Исходный текст:
^^^^^^^^^^^^^^^^

Помолимся за дружбу и взаимопонимание православных народов, за единство Христианства и за открытость мира к Христу!

вторник, 12 октября 2010 г.

САКРАЛЬНОЕ В ИСКУССТВЕ

Фрагмент книги "Тарковский. Фильм как молитва", перевод с румынского (Elena Dulgheru, "Tarkovski. Filmul ca rugaciune", Editura Arca Invierii, Bucuresti, 2002"), в курсе опубликования в России в Издательстве Алапа.

Невозможно подойти к художественному миру Андрея Тарковского, не дотрагиваясь до проблематики сакрального. Но является ли сакральное до сих пор изображаемым измерением для современного произведения искусства, в том числе для кино? Это – первый вопрос, который надо поставить. Как любое искусство, художественное кино предлагает собственные фантастические миры, фиктивные пространственно-временные мироздания. От непосредственной реальности до фантастики, оно способно вместить в себя и отразить любую визуально представляемую область человеческого воображения.

Сакральное однако не является областью человеческого воображения, оно принадлежит другому режиму бытия, его первоисточник не лежит в человеке. Его противоположное, мирское является для современного человека самым доступным для изображения.
Кадр из фильма "Зеркало"

В какой степени однако сакральное – изображаемое? Этот вопрос нересекает красной нитью всю историю религий и иконоборчествa, спускаясь также до их производных в области культуры: ритуал и искусство. В какой степени сакральное подлежит отображению в искусстве? Пожалуй эта – главнейшая проблемма высокого искусства. Ответ на нее лежит вне искусствa, а именно в том же Источнике, из которого снабжаются влагой так художественный акт, как и ритуальный.

^^^^^^^^^^^^^^^^

Раздел данных:
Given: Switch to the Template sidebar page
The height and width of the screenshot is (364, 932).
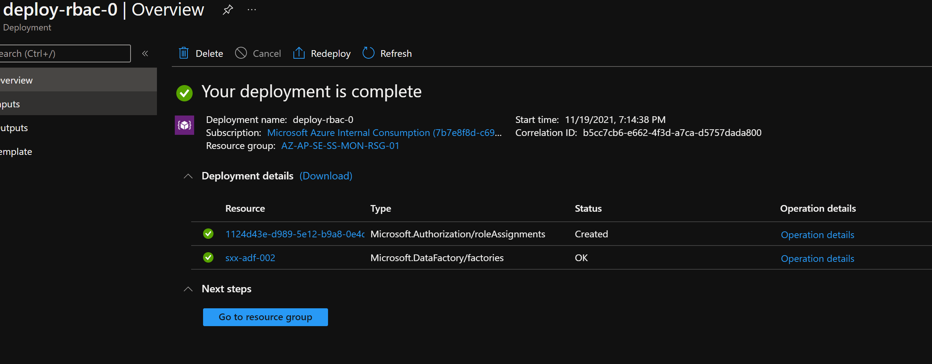Looking at the screenshot, I should pyautogui.click(x=16, y=151).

^^^^^^^^^^^^^^^^

Короткое задание: Почему, согласно исходному тексту, сакральное не относится к области человеческого воображения? Ответ дайте в одном–трех предложениях. Для ответа используйте только исходный текст.

Решение задания: Сакральное принадлежит другому режиму бытия, и его первоисточник не лежит в человеке.